Exactly what areas of public policy aren't based on diplomatic / PC lies these days?

* the war on smokers and the lie that the slightest residue of tobacco smoke can give you cancer
* made made global warming can be solved if Greece pays to decarbonise China
* banning cold calling about pensions (ignoring its already a regulated activity and effectively banned) will stop hundred of thousands or even millions of people losing their pensions to a massive wave of high-level fraud that is effectively being assisted by the banks, bank regulators, HMRC and the Pensions Ombudsman
* VW were never liable to punitive damages for consumers under UK law
* doctors butchering/removing heathy body parts from mentally unwell people is a valid treatment as long its their private parts
* respect for freedom of conscience and expression under western law is compatable with the Islamic understanding of apostasy
* the best way to tackle the 'housing crisis' is to bung massive subsidies to an oligopoly of housebuilders / land-bankers

I'm sure I could go on but it's time to get the veg on...

Raedwald said...

If our wheedling oleaginous diplomacy toward KSA were a cover for us secretly pouring money into the country to subvert the government and overthrow democracy, fair dos.
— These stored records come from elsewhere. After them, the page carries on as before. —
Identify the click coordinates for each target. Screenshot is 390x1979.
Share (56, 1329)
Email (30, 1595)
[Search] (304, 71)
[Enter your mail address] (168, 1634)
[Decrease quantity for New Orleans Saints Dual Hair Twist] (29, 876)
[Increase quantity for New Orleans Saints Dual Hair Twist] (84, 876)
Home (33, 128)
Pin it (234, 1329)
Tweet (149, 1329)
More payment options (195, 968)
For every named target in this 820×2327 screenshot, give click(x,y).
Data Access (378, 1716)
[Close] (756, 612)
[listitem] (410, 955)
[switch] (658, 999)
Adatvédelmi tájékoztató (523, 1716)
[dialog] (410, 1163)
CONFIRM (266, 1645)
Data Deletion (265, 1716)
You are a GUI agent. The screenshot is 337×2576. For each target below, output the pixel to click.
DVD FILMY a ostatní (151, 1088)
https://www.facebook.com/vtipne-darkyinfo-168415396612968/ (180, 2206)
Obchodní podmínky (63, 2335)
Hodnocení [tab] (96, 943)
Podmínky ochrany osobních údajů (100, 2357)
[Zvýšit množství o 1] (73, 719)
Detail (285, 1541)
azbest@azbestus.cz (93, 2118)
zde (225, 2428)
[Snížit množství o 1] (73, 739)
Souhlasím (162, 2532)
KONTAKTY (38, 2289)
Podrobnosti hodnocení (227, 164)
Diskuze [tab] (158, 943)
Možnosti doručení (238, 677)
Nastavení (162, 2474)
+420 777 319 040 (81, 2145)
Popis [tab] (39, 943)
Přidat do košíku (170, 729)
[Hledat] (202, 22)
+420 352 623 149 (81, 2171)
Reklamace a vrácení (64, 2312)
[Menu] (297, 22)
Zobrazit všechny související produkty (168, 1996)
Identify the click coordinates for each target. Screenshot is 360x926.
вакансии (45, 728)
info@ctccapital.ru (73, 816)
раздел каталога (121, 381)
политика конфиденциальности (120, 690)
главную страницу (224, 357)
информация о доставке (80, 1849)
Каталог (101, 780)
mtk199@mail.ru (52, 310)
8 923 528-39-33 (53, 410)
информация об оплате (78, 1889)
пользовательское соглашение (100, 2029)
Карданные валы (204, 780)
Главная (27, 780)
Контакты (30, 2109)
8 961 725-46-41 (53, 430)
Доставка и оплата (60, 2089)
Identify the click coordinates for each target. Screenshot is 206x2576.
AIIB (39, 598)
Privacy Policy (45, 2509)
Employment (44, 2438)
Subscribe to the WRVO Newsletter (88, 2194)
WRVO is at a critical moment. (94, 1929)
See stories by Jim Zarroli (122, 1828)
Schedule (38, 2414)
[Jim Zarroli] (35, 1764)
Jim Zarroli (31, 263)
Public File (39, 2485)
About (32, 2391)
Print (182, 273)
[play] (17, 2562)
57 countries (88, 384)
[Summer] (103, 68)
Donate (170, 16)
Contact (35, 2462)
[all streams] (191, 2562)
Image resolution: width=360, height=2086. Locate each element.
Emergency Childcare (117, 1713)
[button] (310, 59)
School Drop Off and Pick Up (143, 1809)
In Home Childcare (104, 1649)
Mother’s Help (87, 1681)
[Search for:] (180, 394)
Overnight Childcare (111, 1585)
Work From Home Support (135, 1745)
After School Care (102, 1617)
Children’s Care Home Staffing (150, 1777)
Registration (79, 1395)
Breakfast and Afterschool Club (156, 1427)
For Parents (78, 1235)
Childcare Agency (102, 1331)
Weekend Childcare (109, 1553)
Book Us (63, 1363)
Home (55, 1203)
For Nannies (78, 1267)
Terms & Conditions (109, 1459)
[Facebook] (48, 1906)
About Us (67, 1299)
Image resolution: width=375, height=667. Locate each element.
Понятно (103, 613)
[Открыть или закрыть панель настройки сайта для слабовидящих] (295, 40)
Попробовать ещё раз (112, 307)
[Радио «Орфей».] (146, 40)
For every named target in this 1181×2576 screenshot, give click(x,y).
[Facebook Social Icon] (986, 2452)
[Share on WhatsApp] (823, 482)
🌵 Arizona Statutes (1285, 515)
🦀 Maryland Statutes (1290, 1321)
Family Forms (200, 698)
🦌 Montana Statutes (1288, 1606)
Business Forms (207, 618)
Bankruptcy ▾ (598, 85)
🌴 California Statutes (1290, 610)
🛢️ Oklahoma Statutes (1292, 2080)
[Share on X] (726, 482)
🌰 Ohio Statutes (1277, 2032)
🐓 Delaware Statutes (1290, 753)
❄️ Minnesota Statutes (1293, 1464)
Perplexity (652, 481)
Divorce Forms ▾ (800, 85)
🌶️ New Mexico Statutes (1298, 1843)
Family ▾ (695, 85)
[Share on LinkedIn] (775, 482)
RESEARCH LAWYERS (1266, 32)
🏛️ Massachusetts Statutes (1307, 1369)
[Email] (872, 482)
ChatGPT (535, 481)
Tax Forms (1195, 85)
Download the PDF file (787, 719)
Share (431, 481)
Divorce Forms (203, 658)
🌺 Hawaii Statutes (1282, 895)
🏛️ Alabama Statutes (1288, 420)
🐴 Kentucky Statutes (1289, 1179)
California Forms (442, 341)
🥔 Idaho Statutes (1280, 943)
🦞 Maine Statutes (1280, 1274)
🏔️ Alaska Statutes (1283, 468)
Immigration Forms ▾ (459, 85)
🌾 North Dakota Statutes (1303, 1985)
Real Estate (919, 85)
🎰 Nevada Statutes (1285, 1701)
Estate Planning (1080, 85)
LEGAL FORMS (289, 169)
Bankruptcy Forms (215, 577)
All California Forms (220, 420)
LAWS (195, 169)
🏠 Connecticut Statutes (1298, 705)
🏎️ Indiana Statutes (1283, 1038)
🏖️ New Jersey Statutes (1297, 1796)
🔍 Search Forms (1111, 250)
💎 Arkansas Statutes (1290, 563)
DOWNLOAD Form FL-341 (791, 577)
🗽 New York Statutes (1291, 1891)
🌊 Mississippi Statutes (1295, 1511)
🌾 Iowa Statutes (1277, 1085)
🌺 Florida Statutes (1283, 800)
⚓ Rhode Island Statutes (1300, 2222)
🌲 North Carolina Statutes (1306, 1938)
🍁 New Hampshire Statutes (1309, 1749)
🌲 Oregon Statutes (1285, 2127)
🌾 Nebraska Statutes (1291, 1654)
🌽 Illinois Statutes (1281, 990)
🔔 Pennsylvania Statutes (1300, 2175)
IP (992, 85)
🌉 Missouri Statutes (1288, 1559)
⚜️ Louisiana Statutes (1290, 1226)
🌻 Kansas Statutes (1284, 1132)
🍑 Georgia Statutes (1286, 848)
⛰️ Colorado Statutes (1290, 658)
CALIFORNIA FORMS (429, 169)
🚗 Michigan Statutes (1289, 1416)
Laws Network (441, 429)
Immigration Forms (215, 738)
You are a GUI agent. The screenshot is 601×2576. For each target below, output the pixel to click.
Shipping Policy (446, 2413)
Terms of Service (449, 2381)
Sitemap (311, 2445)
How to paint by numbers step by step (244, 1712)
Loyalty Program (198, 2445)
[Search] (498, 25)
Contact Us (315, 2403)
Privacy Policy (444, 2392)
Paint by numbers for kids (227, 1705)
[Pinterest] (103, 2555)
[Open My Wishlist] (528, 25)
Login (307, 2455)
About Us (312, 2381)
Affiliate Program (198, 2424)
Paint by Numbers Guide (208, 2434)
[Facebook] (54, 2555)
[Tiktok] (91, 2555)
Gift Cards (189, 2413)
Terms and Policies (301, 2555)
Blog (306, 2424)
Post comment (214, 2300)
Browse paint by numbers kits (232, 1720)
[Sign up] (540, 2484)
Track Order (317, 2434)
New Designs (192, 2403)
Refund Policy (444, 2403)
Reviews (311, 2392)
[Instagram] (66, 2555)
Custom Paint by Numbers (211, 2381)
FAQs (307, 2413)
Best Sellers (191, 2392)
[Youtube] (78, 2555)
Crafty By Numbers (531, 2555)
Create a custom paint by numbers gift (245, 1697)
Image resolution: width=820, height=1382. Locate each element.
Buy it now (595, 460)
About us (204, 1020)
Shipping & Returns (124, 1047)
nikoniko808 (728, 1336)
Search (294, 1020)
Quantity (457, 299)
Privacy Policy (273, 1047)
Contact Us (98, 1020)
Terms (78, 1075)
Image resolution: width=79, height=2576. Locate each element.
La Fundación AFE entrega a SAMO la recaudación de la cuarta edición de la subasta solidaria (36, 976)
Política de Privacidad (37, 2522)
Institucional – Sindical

However, it's the KSA that's secretely pouring money into the UK and subverting our society whilst bribing the establishment and corporates by shady arms deals. For every Unique Tiny Missile sold by BAe we get 2 Salafist imams sort of thing.

NB you need a glossary to interpret Rutter's blather

"the population" = us, noisy rabble, a completely different species to them
"more honest conversation" = more controlled and more constrained public feedback
"He’s relatively new to a very senior cabinet position" He's a prat, and the complexity of it all is a bit much for his feeble intellect

They still don't get it, do they?

Electro-Kevin said...

Don't know what my previous comment was about so I deleted it. I must have been posting elsewhere and put it here by mistake.

Electro-Kevin said...

Under normal circumstances I don't think Boris would have been May's choice. I think he has got the 'people want straight talking' bit whereas others haven't.

The truth about the ME is coming direct to these shores whether we talk about it or not.